To explore the potential relevance of glycine metabolism to cancer, we examined the expression of the mitochondrial glycine synthesis enzymes, SHMT2, MTHFD2 and MTHFD1L (Fig. 3D), in previously generated microarray datasets across six independent large cohorts totaling over 1300 patients with early stage breast cancer followed for survival (22–27). We defined two groups of individuals: those with above-median gene expression of the mitochondrial glycine biosynthesis pathway, and those with below-median gene expression. Above-median expression of the mitochondrial glycine biosynthesis pathway was associated with greater mortality (Fig. 5), and a formal meta-analysis of all six datasets indicated an overall hazard ratio of 1.82 (95% CI: 1.43 – 2.31; Fig. 5), comparable to that of other established factors such as lymph node status and tumor grade, that contribute to poor cancer prognosis (25). The mitochondrial glycine synthesis enzyme SHMT2 alone was also significantly associated with mortality, whereas its cytosolic paralog SHMT1 was not (Fig. S12). These data highlight the potential importance of mitochondrial glycine metabolism in human breast cancer.
In summary, we have generated a large-scale, quantitative atlas of cancer cell metabolism using CORE profiling. This methodology and dataset may be of broad utility for investigating cellular metabolism, as well as for identifying metabolite biomarkers of cancer and drug responsiveness. In the current study, we have utilized this atlas to probe the relation between metabolism and proliferation to discover an unexpected increased reliance on glycine metabolism in rapid proliferation cancer cells, a phenotype that was not observed in rapidly proliferating nontransformed cells. While we find that glycine is utilized for de novo purine nucleotide biosynthesis in rapidly proliferating LOX IMVI cells, alternative mechanisms including utilization of one-carbon groups derived from glycine for cellular methylation reactions (17), may be important in other cancer cell types. Importantly, recent work has identified that glycine and related metabolites, including sarcosine, serine and threonine, or their associated metabolic pathways, are central to cancer metastasis (5), cellular transformation (17, 28, 29), and murine embryonic stem cell proliferation (30). Glycine metabolism may therefore represent a metabolic vulnerability in rapidly proliferating cancer cells that could in principle be targeted for therapeutic benefit.

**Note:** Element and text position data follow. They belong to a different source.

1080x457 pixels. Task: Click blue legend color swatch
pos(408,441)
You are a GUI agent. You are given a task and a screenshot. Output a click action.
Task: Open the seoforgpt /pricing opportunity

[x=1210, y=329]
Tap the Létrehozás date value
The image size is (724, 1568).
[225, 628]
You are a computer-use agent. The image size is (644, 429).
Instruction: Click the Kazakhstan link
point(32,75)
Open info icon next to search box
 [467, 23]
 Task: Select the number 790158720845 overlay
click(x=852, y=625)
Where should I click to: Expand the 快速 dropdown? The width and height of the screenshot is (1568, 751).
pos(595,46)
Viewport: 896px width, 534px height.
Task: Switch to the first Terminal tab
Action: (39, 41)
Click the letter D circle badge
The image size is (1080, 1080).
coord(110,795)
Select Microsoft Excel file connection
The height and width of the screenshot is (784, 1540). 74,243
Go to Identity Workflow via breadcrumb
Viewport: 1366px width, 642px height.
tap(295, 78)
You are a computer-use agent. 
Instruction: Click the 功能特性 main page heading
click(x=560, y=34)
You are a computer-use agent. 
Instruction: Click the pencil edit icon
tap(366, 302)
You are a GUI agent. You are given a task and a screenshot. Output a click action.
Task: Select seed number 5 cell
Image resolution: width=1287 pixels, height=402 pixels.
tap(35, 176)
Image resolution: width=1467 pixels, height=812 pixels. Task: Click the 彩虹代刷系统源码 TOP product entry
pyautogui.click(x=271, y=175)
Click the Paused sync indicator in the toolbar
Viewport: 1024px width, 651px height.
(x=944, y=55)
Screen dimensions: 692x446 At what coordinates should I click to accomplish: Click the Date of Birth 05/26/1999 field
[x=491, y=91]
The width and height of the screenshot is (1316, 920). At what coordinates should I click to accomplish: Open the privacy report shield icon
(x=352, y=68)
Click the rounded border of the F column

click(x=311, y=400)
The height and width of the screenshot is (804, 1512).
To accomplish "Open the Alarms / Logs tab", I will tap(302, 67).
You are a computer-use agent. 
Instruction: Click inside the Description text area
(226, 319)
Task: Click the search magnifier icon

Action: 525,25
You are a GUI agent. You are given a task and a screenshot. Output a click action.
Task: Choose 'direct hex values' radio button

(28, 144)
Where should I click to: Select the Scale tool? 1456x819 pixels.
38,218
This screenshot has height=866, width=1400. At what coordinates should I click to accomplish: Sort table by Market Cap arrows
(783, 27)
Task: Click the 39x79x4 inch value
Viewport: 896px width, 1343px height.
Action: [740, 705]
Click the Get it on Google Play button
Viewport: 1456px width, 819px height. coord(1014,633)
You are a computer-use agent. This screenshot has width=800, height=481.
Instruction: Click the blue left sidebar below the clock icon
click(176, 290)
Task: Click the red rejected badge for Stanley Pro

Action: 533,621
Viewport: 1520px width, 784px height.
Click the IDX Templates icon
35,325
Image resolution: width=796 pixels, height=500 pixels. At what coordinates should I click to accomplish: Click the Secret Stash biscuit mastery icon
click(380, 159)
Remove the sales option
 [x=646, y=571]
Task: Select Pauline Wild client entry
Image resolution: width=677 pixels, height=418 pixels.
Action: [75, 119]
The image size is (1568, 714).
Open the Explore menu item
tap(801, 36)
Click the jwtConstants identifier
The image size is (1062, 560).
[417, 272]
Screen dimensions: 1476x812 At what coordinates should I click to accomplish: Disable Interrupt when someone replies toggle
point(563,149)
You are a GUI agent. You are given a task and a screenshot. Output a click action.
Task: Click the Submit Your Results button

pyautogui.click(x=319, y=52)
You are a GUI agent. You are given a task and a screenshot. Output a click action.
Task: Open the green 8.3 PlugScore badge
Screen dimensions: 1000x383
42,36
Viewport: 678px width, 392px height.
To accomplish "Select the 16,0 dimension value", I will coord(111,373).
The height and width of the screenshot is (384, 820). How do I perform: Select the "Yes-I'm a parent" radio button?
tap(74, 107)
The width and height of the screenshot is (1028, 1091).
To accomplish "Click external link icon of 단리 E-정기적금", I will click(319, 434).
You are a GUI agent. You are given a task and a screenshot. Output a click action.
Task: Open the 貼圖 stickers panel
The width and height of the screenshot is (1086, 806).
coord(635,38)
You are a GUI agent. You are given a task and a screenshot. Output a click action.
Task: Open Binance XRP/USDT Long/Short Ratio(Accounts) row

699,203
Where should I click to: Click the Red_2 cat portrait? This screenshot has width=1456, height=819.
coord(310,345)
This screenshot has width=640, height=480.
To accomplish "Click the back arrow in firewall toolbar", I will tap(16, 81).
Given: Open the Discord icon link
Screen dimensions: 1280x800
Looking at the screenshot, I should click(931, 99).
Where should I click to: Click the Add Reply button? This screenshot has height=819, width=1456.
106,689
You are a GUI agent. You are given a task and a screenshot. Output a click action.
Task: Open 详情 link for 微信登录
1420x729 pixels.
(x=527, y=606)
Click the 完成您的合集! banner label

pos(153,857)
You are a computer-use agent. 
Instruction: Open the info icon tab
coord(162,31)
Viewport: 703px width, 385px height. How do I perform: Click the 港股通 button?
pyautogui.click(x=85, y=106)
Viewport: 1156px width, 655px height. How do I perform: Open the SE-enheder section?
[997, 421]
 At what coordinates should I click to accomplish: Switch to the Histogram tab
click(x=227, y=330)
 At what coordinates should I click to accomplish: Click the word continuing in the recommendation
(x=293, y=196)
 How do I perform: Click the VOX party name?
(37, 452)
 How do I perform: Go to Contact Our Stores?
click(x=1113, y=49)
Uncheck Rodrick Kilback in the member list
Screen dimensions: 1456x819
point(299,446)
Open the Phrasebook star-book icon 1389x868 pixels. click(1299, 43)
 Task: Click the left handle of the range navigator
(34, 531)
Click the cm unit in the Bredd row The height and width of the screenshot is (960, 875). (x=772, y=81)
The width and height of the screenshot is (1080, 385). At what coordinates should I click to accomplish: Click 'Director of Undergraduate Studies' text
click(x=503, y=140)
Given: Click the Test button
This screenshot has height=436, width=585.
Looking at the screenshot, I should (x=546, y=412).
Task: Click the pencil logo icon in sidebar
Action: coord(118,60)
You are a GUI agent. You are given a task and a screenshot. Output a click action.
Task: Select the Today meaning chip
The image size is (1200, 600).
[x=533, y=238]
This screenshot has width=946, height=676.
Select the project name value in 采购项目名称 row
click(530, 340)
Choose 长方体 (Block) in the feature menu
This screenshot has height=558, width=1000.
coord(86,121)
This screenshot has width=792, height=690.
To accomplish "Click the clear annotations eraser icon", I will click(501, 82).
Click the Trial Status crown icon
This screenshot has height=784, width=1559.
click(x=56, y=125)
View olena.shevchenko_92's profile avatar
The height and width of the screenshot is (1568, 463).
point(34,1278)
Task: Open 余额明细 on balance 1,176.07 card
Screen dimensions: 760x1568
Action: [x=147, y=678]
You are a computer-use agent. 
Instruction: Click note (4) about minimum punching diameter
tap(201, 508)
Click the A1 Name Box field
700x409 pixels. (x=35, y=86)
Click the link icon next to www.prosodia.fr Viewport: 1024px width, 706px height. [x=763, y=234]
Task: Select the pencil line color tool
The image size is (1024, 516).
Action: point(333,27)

For detailed description of methods, please see Supplemental Methods.
Briefly, NCI-60 cancer cell lines were cultured in according to prior specifications (7), and media samples were collected at baseline and after 4–5 days in culture. Metabolites were measured in medium using LC-MS/MS, and absolute concentrations were determined using serial dilutions of standards covering physiologic concentration ranges. Metabolite CORE profiles were determined for each metabolite and cell line by examining the change in metabolite concentration from fresh medium to spent medium, calculating the molar difference, and normalizing to the area under the growth curve for the corresponding cell line, to yield a metabolite consumption or release value/cell/hr. SHMT2 was silenced in cell lines through stable expression of one of four shRNAs targeting distinct sequences for human SHMT2 (sh1-4) or a control shRNA (shCtrl). Tracer studies were performed using stable isotope 13C-glycine labeled in the carbon 1 versus carbon 2 position. Cell cycle analysis was performed in HeLa cells expressing a reporter construct for geminin and stained for DNA and protein content. In-vitro doubling times and tissue type annotations for NCI-60 cells were provided by the NCI (http://dtp.nci.nih.gov/docs/misc/common_files/cell_list.html). Previously generated microarray analysis and compound sensitivity measures for small molecules across the NCI-60 were obtained from the NCI data repository (http://dtp.nci.nih.gov/docs/dtp_search.html). For details of statistical analyses and expanded details for above experiments please see Supplementary Materials and Methods.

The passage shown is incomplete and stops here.